Items for locating words and elements
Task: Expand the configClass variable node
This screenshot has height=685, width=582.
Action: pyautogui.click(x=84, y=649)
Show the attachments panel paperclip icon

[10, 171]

*Challenge*:
Could you copy out every one of the items above word for word?

*Result of this exercise*:
Task: Expand the configClass variable node
This screenshot has height=685, width=582.
Action: pyautogui.click(x=84, y=649)
Show the attachments panel paperclip icon

[10, 171]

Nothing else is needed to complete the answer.